Symbolic Input¶
Manticore allows you to execute programs with symbolic input, which represents a range of possible inputs. You can do this in a variety of manners.
Wildcard byte¶
Throughout these various interfaces, the ‘+’ character is defined to designate a byte of input as symbolic. This allows the user to make input that mixes symbolic and concrete bytes (e.g. known file magic bytes).:
For example: “concretedata++++++++moreconcretedata++++++++++”
Symbolic arguments/environment¶
To provide a symbolic argument or environment variable on the command line, use the wildcard byte where arguments and environment are specified.:
$ manticore ./binary +++++ +++++
$ manticore ./binary --env VAR1=+++++ --env VAR2=++++++
For API use, use the argv
and envp
arguments to the manticore.Manticore.linux()
classmethod.:
Manticore.linux('./binary', ['++++++', '++++++'], dict(VAR1='+++++', VAR2='++++++'))
Symbolic stdin¶
Manticore by default is configured with 256 bytes of symbolic stdin data, after an optional
concrete data prefix, which can be provided with the concrete_start
kwarg of
manticore.Manticore.linux()
.
Symbolic file input¶
To provide symbolic input from a file, first create the files that will be opened by the analyzed program, and fill them with wildcard bytes where you would like symbolic data to be.
For command line use, invoke Manticore with the --file
argument.:
$ manticore ./binary --file my_symbolic_file1.txt --file my_symbolic_file2.txt
For API use, use the add_symbolic_file()
interface to customize the initial
execution state from an init()
hook.:
@m.init
def init(initial_state):
initial_state.platform.add_symbolic_file('my_symbolic_file1.txt')
Symbolic sockets¶
Manticore’s socket support is experimental! Sockets are configured to contain 64 bytes of symbolic input.

> **YOUR OBJECTIVE**
According to the passage on symbolic input, how many bytes of symbolic stdin data is Manticore configured with by default?

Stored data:

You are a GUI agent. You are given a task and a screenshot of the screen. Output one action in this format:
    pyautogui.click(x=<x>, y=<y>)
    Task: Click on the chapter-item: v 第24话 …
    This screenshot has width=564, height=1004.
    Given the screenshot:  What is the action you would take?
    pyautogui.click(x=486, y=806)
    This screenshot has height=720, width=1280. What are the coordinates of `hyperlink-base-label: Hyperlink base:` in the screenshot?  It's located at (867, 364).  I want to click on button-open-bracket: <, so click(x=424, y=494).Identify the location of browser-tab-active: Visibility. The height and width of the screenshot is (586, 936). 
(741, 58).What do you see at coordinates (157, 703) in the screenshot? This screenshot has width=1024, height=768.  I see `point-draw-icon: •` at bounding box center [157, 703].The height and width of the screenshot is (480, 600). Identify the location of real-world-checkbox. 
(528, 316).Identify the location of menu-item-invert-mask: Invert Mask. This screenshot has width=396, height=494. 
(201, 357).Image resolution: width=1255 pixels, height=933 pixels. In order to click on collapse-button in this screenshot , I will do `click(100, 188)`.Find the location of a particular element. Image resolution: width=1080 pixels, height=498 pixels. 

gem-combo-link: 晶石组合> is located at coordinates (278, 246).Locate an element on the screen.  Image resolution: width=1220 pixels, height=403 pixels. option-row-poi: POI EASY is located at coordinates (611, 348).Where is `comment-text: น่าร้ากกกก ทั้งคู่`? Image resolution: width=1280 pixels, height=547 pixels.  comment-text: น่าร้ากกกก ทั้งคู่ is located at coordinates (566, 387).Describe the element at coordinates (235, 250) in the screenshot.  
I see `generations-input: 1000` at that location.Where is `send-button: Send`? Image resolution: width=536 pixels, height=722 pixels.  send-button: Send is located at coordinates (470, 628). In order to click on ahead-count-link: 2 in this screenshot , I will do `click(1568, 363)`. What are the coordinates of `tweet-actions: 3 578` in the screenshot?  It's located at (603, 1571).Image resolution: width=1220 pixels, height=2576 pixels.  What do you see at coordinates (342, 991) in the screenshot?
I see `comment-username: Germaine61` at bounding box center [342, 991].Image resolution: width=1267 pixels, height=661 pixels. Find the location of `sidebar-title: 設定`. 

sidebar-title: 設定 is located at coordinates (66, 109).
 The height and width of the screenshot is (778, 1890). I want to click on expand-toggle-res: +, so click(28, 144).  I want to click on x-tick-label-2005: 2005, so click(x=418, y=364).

> **EXERCISE OUTPUT**
256 bytes